Tuesday, January 19, 2016

80 Percent of Tajiks Fighting for ISIS Recruited While in Russia, Dushanbe Says

Paul Goble

            Staunton, January 19 – Dushanbe says that most of its citizens who are joining ISIS were recruited while working as gastarbeiters in Russia. Moscow denies this and points to domestic problems in Tajikistan. But neither the Tajik government nor the Russian one has an answer to the problem of how to respond to such people when they return home.

            Moscow has come up with a partial answer: it is banning many Central Asians from returning to Russia as gastarbeiters. Yesterday, Dushanbe said that the Russian authorities have put 333,931 Tajiks on a list of those who will not be admitted to Russia in the future (news.tj/ru/news/svyshe-333-tys-grazhdanam-tadzhikistana-doroga-v-rossiyu-zakazana).

            That may help Russia in the short term, but it makes the situation in Tajikistan even worse. Not only does this ensure that transfer payments on which Tajiks had been relying will not be reappearing anytime soon, but it likely increases recruiting opportunities for ISIS whose representatives will say  if you’re going to be treated like us, you should be with us.

            The role of Russian-based institutions in recruiting Tajiks is beyond question. Even Russian officials have admitted this, although they have tended to downplay that factor and also to accept official Dushanbe figures about how many Tajiks have gone to fight with ISIS forces in Syria.

            Dushanbe usually gives the figure of 700, of whom, it says, approximately 300 have already died, meaning that it faces the problem of the return of only about 400.  But others working on the question, Zinaida Burskaya of “Novaya gazeta” says put the figure at far more – perhaps 2500 to 3000, one equivalent to the number of ISIS fighters from the Russian Federation (novayagazeta.ru/society/71476.html).

            Even more worrisome are the figures she cites from Khudoberdi Kholiknazarov, the head of the Tajikistan Presidential Center for Strategic Research.  He says that “only 20 percent of Tajiks go [into ISIS] directly from Tajikistan. 80 percent of them do so via Russia. They are recruited there,” often at the Moscow mosque on Prospekt Mir.
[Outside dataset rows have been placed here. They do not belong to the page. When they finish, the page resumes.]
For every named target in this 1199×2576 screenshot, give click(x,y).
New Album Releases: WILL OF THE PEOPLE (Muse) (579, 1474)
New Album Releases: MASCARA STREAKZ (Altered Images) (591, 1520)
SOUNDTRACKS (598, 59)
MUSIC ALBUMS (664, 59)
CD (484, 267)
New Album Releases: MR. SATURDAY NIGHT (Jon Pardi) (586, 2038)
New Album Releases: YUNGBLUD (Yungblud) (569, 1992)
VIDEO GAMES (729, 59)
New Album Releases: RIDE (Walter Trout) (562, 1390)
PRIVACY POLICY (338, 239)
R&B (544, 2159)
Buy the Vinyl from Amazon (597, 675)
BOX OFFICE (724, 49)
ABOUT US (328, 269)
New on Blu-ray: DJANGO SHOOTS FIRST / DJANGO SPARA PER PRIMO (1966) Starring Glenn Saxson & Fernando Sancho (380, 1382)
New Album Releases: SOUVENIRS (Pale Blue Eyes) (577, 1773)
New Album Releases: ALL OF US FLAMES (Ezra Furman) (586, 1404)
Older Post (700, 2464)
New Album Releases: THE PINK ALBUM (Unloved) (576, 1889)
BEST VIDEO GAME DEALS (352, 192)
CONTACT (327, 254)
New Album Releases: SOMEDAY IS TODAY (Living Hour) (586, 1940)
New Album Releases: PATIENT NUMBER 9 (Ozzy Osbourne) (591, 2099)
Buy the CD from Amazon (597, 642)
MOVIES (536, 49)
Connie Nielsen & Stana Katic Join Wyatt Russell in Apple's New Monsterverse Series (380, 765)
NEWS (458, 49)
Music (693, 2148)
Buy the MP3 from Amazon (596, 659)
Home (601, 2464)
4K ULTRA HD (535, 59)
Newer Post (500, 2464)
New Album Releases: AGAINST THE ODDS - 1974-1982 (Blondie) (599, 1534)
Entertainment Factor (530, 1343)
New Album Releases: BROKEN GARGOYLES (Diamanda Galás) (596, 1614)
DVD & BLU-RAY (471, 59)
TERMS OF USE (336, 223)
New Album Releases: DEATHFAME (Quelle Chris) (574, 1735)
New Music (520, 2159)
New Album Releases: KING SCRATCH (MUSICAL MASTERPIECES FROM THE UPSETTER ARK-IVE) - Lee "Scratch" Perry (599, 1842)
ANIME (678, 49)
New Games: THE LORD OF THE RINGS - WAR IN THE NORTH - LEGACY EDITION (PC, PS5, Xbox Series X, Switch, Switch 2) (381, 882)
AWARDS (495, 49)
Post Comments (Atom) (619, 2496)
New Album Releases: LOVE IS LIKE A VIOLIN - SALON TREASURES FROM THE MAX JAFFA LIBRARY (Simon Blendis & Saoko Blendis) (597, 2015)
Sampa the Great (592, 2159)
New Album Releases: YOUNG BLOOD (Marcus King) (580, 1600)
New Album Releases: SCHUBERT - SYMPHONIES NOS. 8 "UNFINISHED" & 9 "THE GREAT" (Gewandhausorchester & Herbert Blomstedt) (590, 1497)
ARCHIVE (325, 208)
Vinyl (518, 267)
            Khoknazarov concedes that the source of some of this problem lies within the borders of Tajikistan, including in the large number of illegal mosques and medrassahs opened over the last 15 years, often, he says, by the Party of the Islamic Rebirth of Tajikistan. And that is something  Dushanbe is now addressing.

            In 2010-2011, he says, the authorities closed down more than 70 medrassahs, and during the first six months of 2015, they shuttered “several hundred mosques.”  Moreover, the authorities have banned many Islamist traditions and now insist on approving the sermons delivered at the official mosques lest the wrong messages be sent.

            The authorities say that these actions are required by the need to struggle against terrorism, extremism and religious radicalism,” the “Novaya gazeta” journalist says. But “in truth, in practice, [such moves] often have exactly the opposite result,” driving people into underground mosques the authorities do not control.

            The Tajik government, Kholiknazarov says, recognizes that part of the problem is that ISIS finds it easy to recruit among Muslims who know little or nothing about their faith and thus are willing to defer to those who appear to know more.  Consequently, it is moving to reopen some of the Muslim training academies to prepare more mullahs.

            In Dushanbe now, there is an Islamic Institute and an Islamic gymnasium, and the 23 of the 26 medrassahs not working this year – apparently because they were shut down at government order – will resume their operations in the next academic year.

            Until there are enough schools at home, Koliknazarov says, the country will have to rely on mullahs trained abroad. He himself was trained in Pakistan. “The state doesn’t see any problems in this. But it is necessary that the state knows where and who is studying so that young citizens don’t fall in with terrorist organizations and sects.”

            But in the age of the Internet, Tajikistan’s supreme mufti, Saidmukkaram Abdulkolidzoda says, young people who want to find extremist methods are likely to be able to do so whatever the government does. Consequently, the struggle with ISIS will continue; and it is far from clear that either Tajikistan or Russia is winning.